Our unconscious mind can have a major influence on the way we act. This means that our behavior is also influenced by our subconscious.

In many cases, this means associating specific characteristics with things like success or failure. For example, we might see someone and believe that they are competent based on the way they look, and yet they may not actually be good at their job or whatever it is that we think they are good at doing.

These snap judgments are made based on preconceived notions of things, such as what success might look like.

  • Stress can lead us to make the wrong decision

As previously mentioned, we typically make snap decisions based on the things we see. Just from looking at a person’s face, we can often tell what they are thinking or how they are feeling.
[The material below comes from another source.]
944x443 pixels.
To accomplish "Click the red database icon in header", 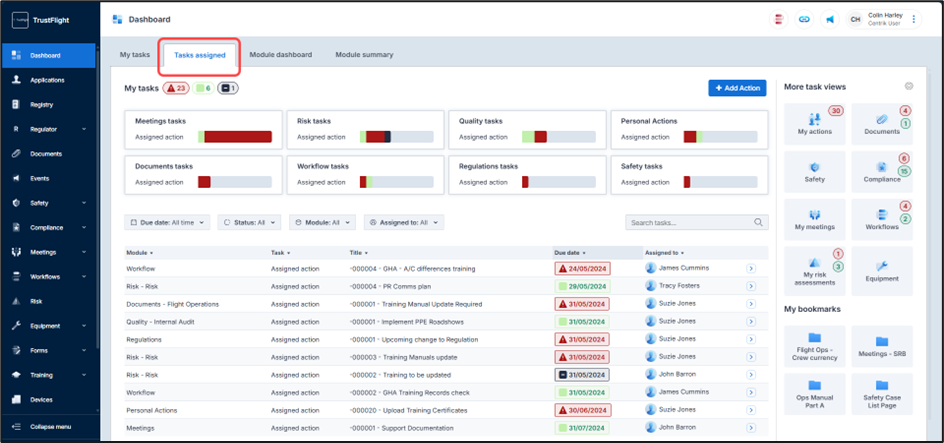I will (779, 19).
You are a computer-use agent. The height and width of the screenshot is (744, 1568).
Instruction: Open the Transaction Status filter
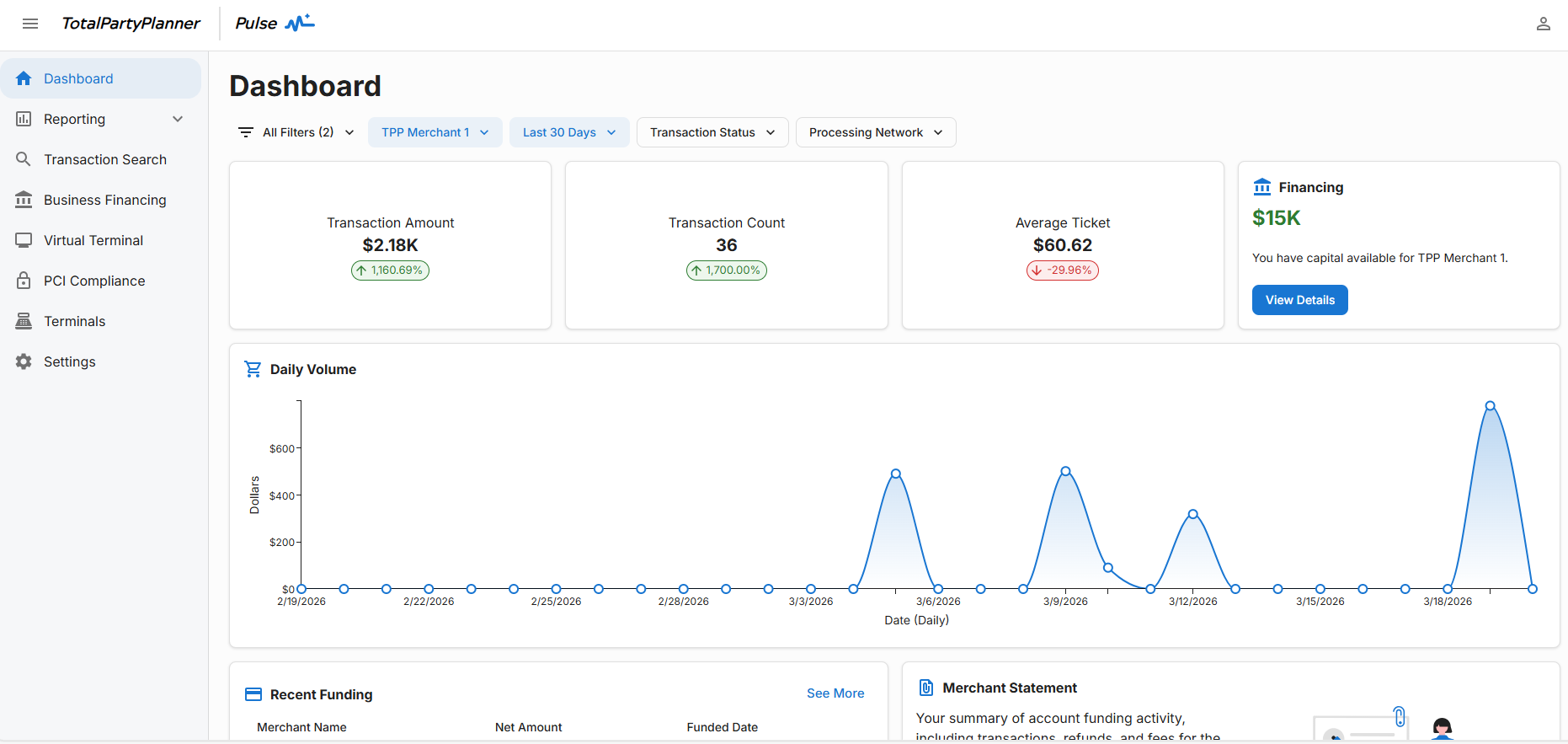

However, there are certain people who may not recognize non-verbal signs of how a person is feeling. People with autism are said to be blind to signals that are non-verbal. Being unable to read a person’s face means that they must rely on specific information that is expressed to them.

But did you know that someone experiencing stress and extreme pressure can find themselves in a situation where they are rendered “autistic” in terms of being unable to recognize non-verbal signals?

When we are stressed, we tend to ignore things like facial expressions and other signals that are considered indirect. Rather than focusing on the signals, we develop a form of tunnel vision and find ourselves focusing on the immediate stressors or what we believe to be the most important bits of information.

In order to avoid losing focus, we need to slow down and reduce stress. The more stress we are under, the more we become blind to the signs around us. And as those pressures increase and stress rises, people can become unpredictable as logic goes out the window.

  • Market research is not always an indication of how consumers will behave

The job of a market researcher is to determine what consumers want and what will work within the market. However, in many cases researchers are unable to accurately predict the behavior of consumers.

Unrealistic conditions can play a major factor in making the wrong call as a market researcher. For people making these decisions, it is also important to note that consumers are known to react negatively to new products that are seen as innovative.

We need to get used to things before we can express our appreciation for them. The more we get used to something new, the more likely we are to like this new thing.

  • Experiencing new things can help eliminate our prejudices

Even in modern times, prejudice is a thing that exists.

According to experts, the things we observe in our everyday life can teach our unconscious prejudices. And it is also important to note that our prejudices can have an impact on our behavior.

However, there are ways to push past these prejudices. In an effort to eliminate this negativity, it is important to get out and experience new things and meet new people.

Our attitude will shift thanks to these new experiences and the chance to engage with people from different walks of life.

  • To prevent bad snap judgments, you must ignore the information that is irrelevant

It is clear that everything from stereotypes and prejudices can influence the decisions that we make. However, there are ways to avoid this, as long as you are willing to shield yourself from misinformation.

In order to avoid prejudices and stereotypes, we need to ignore information that is not relevant to the decision actually being made.

Summary

Our unconscious mind is able to make a snap judgment in mere moments. And typically those judgments are actually better than a well-thought out analysis of a situation.

However, our judgment can be impacted by our internal prejudices, which is why it is important to experience new things and meet new people.

If you are a business person looking to determine how a product will do on the market, it is important to make sure you are using realistic conditions to make a decision. And remember that new and innovative things can take a while before they are appreciated by consumers.